本文で、この一戦に出走した馬として名前が出てくる馬をすべて挙げてください。

--- 本文 ---
________________________
大外を回す余裕のコース取りで他馬を寄せ付けなかった 【写真:中原義史】

 2歳王者を含む無敗のディープインパクト産駒3頭に、GIホープフルS2着馬も顔をそろえたこの一戦。お楽しみは後に取って置きたい派としては、本番を1カ月後に控えたトライアルでこの4頭がぶつかってしまうのは余りにもったいない……と思っていたわけだけど、終わってみれば単勝1.8倍に支持されたダノンプレミアムの“圧勝”だった。

「無事に初戦をクリアしてくれました」

 主戦の川田はいつも通りの冷静な口調で第一声を語った。レースはホープフルS4着馬サンリヴァルが果敢に引っ張る流れの中、ダノンプレミアムはガッチリと2番手を追走。2コーナーを抜けるころには縦長の展開となっていたが、前半1000メートルの通過は61秒5。隊列の見た目ほどには速くない。そうして迎えた3〜4コーナー。ここで川田が選んだコース取りに驚いたファンも少なくないのではないか。

 前をさえぎる馬は最内を行くサンリヴァルただ1頭にも関わらず、ダノンプレミアムは外へ、外へと進路を取る。後方では無敗ディープ産駒の1頭、オブセッションが逸走気味に外へと膨らんでいったが、川田はあえてダノンプレミアムを外へと誘導していた。それはなぜか?

「3コーナーから4コーナーにかけて馬場があまり良くなかったので、脚元のことも考えて馬場のいいところを選んでいこうと思ったんです。いい雰囲気で回ることができました」

 距離損を承知の上で、ダノンプレミアムのことを第一に考えての進路取り。もちろん、それでも勝つという自信と、パートナーへの信頼があってこそのことだろうし、事実、ノーステッキでダノンプレミアムは完勝した。ただ、ただ“強い”。このひと言である。

残る課題は「テンションの高さ」

残る課題は折り合いのみ 【写真:中原義史】

「4つのコーナーと、距離もクリアしてくれましたし、これで皐月賞はリラックスして迎えられるのではないでしょうか」と川田。

 この一戦でもはや皐月賞の情勢は決まってしまった――それくらいインパクトのある勝利だったが、一方で、陣営に油断はない。むしろ、課題をしっかり洗い出し、さらに完ぺきな状態で本番を迎える心積もりだ。川田が表情を引き締めながら語った。
________________________
--- 収集データ ---
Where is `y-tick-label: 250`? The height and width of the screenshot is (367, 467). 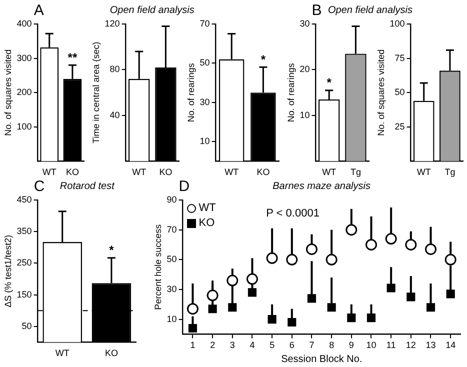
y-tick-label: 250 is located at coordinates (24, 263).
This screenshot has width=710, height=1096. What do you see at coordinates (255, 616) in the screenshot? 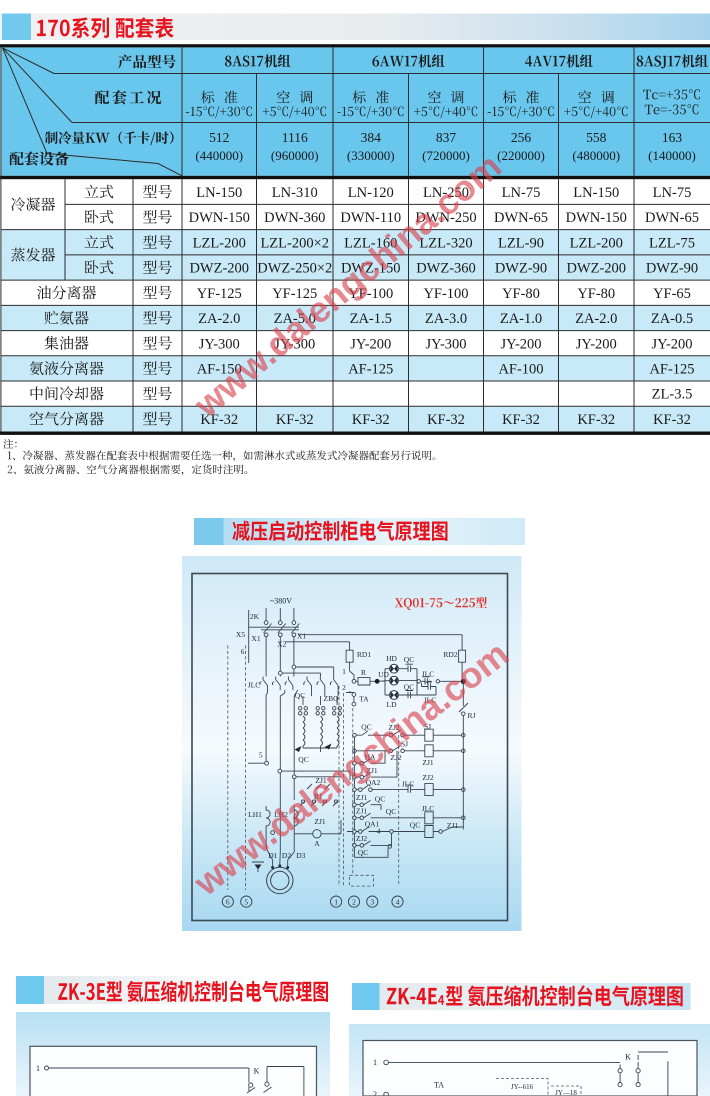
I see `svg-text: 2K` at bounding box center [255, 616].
________________________
--- 解答 ---
ダノンプレミアム、サンリヴァル、オブセッション